The bill centralizes federal coordination and clarifies legal coverage to reduce payment scams and aid consumers, but does so in ways that may impose compliance and administrative costs, concentrate authority at Treasury, and reduce advisory transparency.
Low-income consumers and other users of digital payments will get coordinated recommendations and public guidance to better detect and avoid payment scams, likely reducing fraud losses.
Financial institutions, payment networks, and regulators gain a federal Task Force/forum to coordinate fraud prevention and incident response, improving detection and information-sharing across industry and law enforcement.
Individuals and platforms get clearer legal coverage because the Act explicitly defines 'payment' to include electronic person-to-person transfers, reducing ambiguity for digital transactions.
The broad statutory definition of 'payment' could capture many services and impose new compliance costs on platforms, intermediaries, and small businesses.
Exempting the Task Force from the Federal Advisory Committee Act reduces public oversight and transparency of its deliberations and membership.
Concentrating lead authority at the Treasury Secretary centralizes rulemaking influence and may limit input from other agencies, stakeholders, and affected parties.
Based on analysis of 3 sections of legislative text.
Creates a Treasury-chaired Task Force to study, coordinate on, and report public findings and recommendations to address electronic payment scams, with annual updates and a limited sunset.

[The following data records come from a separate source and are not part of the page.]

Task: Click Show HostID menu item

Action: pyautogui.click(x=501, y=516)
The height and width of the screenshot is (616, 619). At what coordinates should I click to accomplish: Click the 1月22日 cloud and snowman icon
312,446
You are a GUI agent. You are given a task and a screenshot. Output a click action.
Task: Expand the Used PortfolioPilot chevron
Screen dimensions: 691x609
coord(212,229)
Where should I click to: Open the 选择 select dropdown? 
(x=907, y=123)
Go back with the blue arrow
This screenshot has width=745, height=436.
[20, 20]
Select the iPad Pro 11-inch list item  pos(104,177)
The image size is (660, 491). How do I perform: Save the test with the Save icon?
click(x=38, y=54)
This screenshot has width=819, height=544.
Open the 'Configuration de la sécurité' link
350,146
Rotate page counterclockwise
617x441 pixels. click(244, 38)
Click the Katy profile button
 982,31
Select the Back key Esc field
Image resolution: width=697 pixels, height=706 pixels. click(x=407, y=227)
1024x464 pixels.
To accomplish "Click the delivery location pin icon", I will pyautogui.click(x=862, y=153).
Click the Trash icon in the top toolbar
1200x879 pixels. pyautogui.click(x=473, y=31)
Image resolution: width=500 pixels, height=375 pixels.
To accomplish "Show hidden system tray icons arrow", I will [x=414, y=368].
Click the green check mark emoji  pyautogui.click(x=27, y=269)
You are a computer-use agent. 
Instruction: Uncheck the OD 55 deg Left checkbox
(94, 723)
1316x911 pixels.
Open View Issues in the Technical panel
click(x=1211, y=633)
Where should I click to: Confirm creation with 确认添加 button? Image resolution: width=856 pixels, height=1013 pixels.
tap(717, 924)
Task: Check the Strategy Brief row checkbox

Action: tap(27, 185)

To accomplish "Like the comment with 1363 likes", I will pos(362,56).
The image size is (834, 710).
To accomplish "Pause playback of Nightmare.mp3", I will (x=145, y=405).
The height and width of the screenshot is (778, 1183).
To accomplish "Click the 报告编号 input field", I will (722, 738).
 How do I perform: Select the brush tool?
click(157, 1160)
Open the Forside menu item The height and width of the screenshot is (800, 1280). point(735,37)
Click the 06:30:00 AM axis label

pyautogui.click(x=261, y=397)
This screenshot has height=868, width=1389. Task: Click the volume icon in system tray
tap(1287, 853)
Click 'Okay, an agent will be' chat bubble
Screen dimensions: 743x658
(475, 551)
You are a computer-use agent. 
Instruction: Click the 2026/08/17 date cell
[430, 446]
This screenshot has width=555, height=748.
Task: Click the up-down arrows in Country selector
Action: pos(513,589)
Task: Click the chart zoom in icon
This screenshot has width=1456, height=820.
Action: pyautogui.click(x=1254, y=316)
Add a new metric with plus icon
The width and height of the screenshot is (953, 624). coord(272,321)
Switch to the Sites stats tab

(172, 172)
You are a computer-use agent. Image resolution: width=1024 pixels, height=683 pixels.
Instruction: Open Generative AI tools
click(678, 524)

Introduced August 8, 2025 by Zach Nunn · Last progress August 8, 2025
Creates a federal Task Force led by the Treasury Department to study electronic payment scams, coordinate across agencies and industry, and produce public reports with recommendations. The Task Force includes federal agencies, payment industry and consumer representatives, must meet and report within set timelines, is exempt from the Federal Advisory Committee Act, and sunsets three years after its first report. The measure defines key terms, sets membership and meeting requirements, requires an initial public report within one year and annual updates, and does not specify new funding or appropriations.